My guess is that unless the other companies are willing to pay a bunch of money for licensing rights, Sony will try to keep as many of the other companies out of the market for as long as possible until they are forced to share the technology which would likely be when their patents for it expire or they are forced to release schematics. After all, it is much more profitable to be the only company in a market because there is no need to worry about direct competition.


----------



## Lord Eon (Feb 21, 2008)

hypr said:
			
		

> But since Blu-Ray is now the standard, what does this mean for those who already have the HD-Players?


I guess it means all they've got now is a very expensive paperweight. 

Personally, I abstained from taking sides in this format war, mostly because I don't know anything about HD-DVD and Blu-Ray. Well, not enough to know which is better anyway.

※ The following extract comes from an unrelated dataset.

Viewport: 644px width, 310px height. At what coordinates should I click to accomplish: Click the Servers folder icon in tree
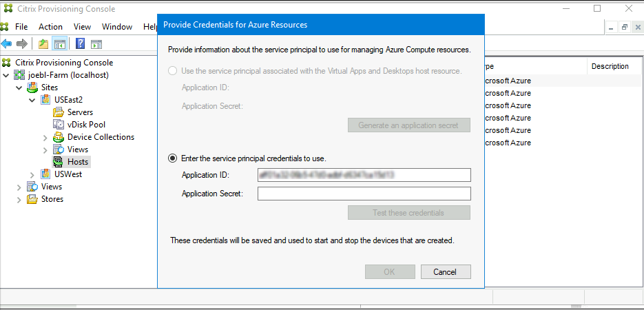pos(59,112)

Although, considering the prevailing popularity of the DVD format, does anyone else think the corporations picked a side just to make sure that they didn't *both* fail, in which case we wouldn't all suddenly have to replace our DVD collections?

Personally, I'm hanging onto DVDs until I have no choice but to embrace the new format. And even then, I'll keep my eyes open for a player that can handle both. At least with videos, I had a reason to replace them, but none of my DVDs have suffered any loss in quality since I got them, and I haven't bought a new video since 2002. 

I have a lot of DVDs now...


----------